Added a group for scoring platform team: https://grafana-admin.wikimedia.org/alerting/notification/5/edit
Then added an alert when average of five minutes is above 10%, https://grafana.wikimedia.org/dashboard/db/ores-extension?orgId=1
It should be enough for now but I'm not sure if the whole grafana alert system works or not. @Krinkle does it work? The "Send Test" button gives error to me "SMTP not set".
@Ladsgroup Grafana does not have outgoing E-mail configured. Instead of maintaining a separate list of contact groups and protocols for Grafana, it was decided to re-use the existing Icinga infrastructure for this.
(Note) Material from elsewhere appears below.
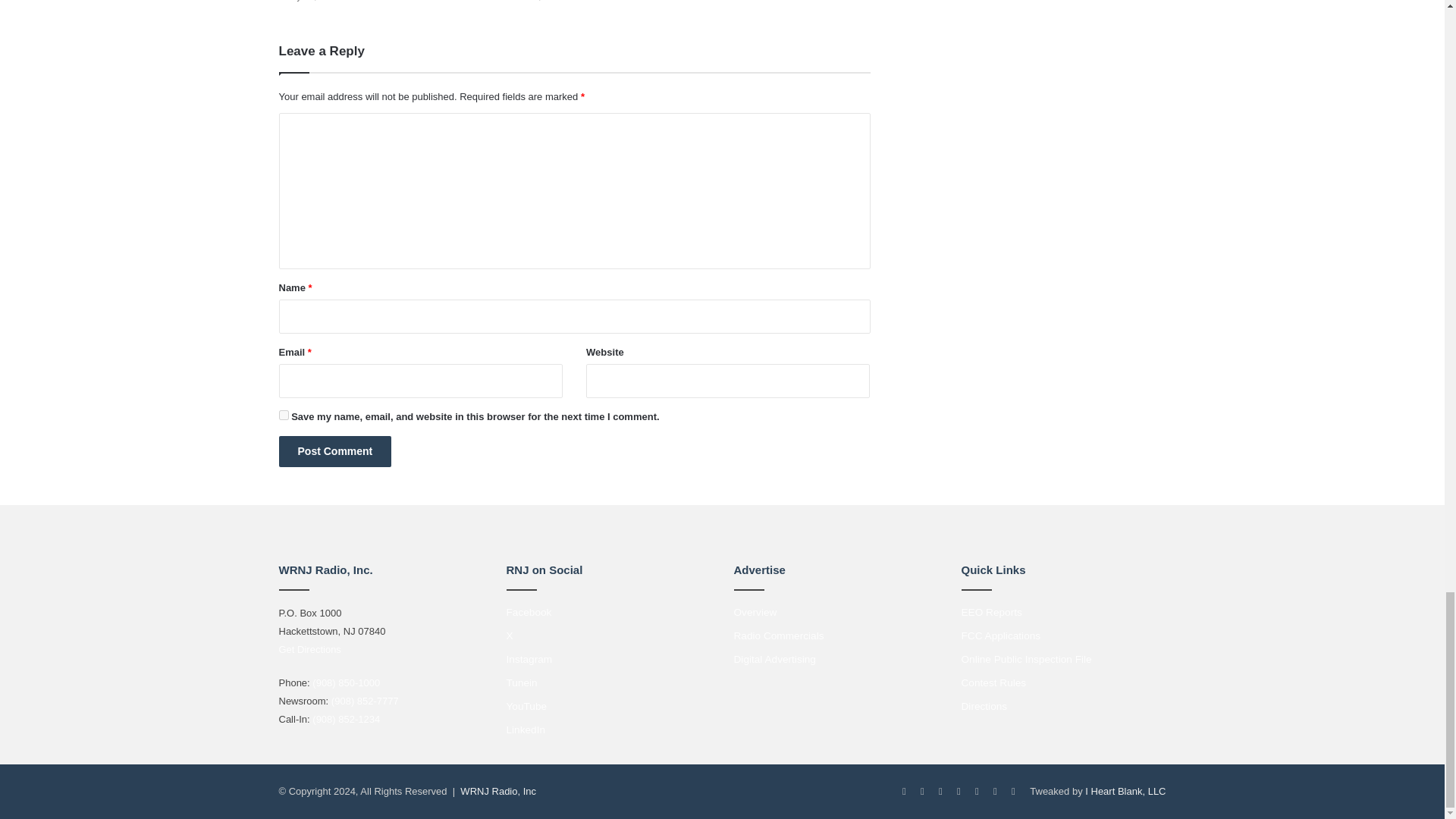
yes (283, 415)
Post Comment (335, 450)
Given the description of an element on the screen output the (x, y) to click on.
See https://wikitech.wikimedia.org/wiki/Grafana.wikimedia.org#Alerts_(with_notifications_via_Icinga) for more information.
Short story: Alerts can be fully configured and maintained within Grafana. The only thing needed elsewhere is a one line configuration change (in Puppet) to enable Icinga alerts for a particular dashboard. Only the dashboard name and Icinga contact group name need to be specified. The rest remains dynamic and within Grafana only (including the individual alert names and their underlying queries etc.)
Everything seems fine now, I wish we could build similar screaming system for beta cluster as well but all metrics are dead there: https://grafana-labs.wikimedia.org/dashboard/db/ores-extension?orgId=1 https://grafana-labs.wikimedia.org/dashboard/db/ores-beta-cluster?orgId=1&from=now-7d&to=now
Will look into this later on.